The talk was an abbreviated version of the talk I had planned to give at the German Perl Workshop 2021 but was unable to do. In this post I want to share the content and some bonus content not included that I should have included probably.

Here is the video of the talk I made after the event:

Overview

The talk was some experiences I've had mainly renovating an old Perl CGI app, I wrote in the late 1990s and early 2000's which was parked gathering dust till Christmas time 2020.

The 3 steps I describes were: * Get it working * Tidy up * Modernise

Followed by some learnings and some advice.

Get it working

This seems obvious, but made a big difference for me. Mixing making it work and improvements is a mistake I think. It's tempting but just getting it to work will more than likely force changes in the code. Couple those changes with tidying up and you are more likely to break things.

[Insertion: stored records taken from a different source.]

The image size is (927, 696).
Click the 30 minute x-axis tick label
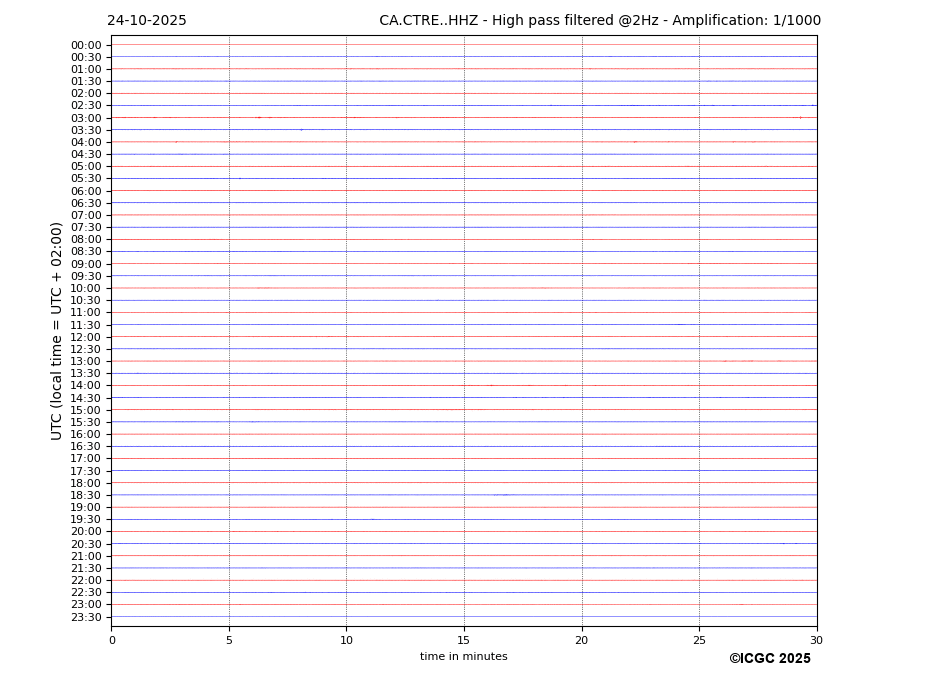817,641
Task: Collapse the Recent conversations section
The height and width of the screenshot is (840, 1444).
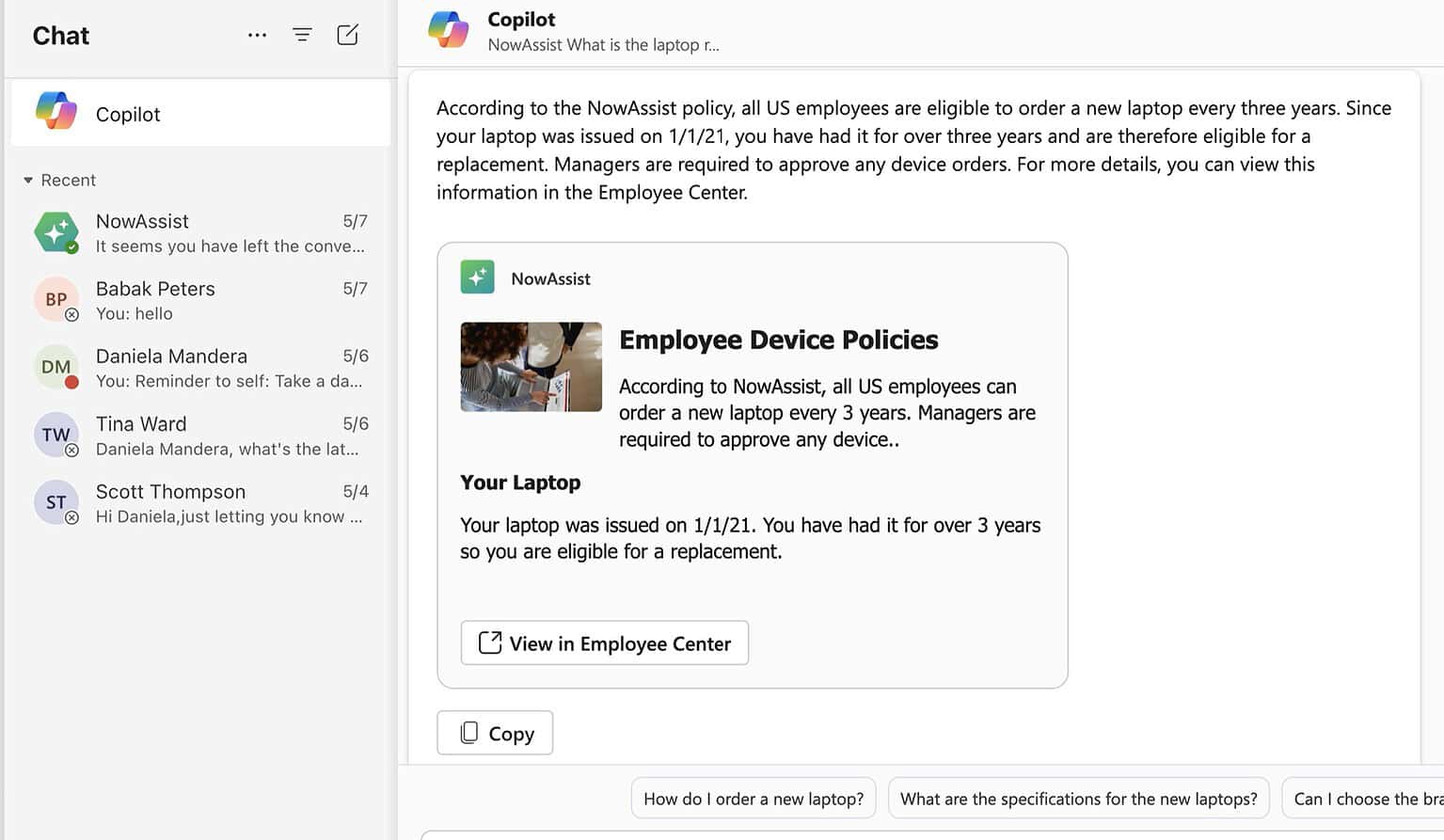Action: (28, 180)
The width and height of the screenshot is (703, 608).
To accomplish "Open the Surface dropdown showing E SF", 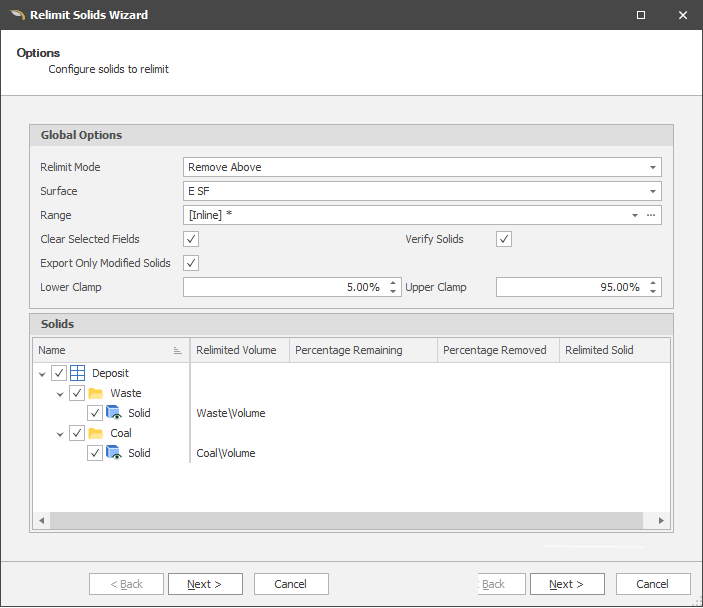I will click(x=653, y=191).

One of the big challenges I found was the (re)learning of how the code works. What ideas and approaches were in use at the time. Just "getting it working" provides opportunity to learn the general shape of the code and what it depends on to work. Be that old CPAN modules, environment variable, files on disk or databases (and specific database versions).

You will have to change code even if you are just trying to get a working local version.

Getting it working TWICE is super valuable too. So both a local dev setup and a fresh server somewhere. This doing it twice helps find things that are not obvious. For me the differences from a local ArchLinux machine and a Ubuntu Server helped me identify differences.

In the talk and afterwards in the discussion, the idea of writing down what you learn as you go along was covered. This is skill and habit well worth developing if you are working on legacy code... or new code in fact. I kept notes on blog articles I read and followed. I scribbled notes on how to start/stop things. I absolutely had moments where I did something on Friday and come Monday had forgotten what I had done, why or how I came to the information I used to influence what I tried. WRITE IT DOWN... it's worth it!

Plack::App::CGIBin

Specifically for me, I was working with an old set of .cgi files. There were previously running on a server under Apache. Locally, I did not have; nor want that overhead. So I needed a tool called Plack::App::CGIBin which allows you to simply point it at a directory of .cgi files and serve it as a plack app via plackup. This was essential for my local development setup so I could see the working app once again.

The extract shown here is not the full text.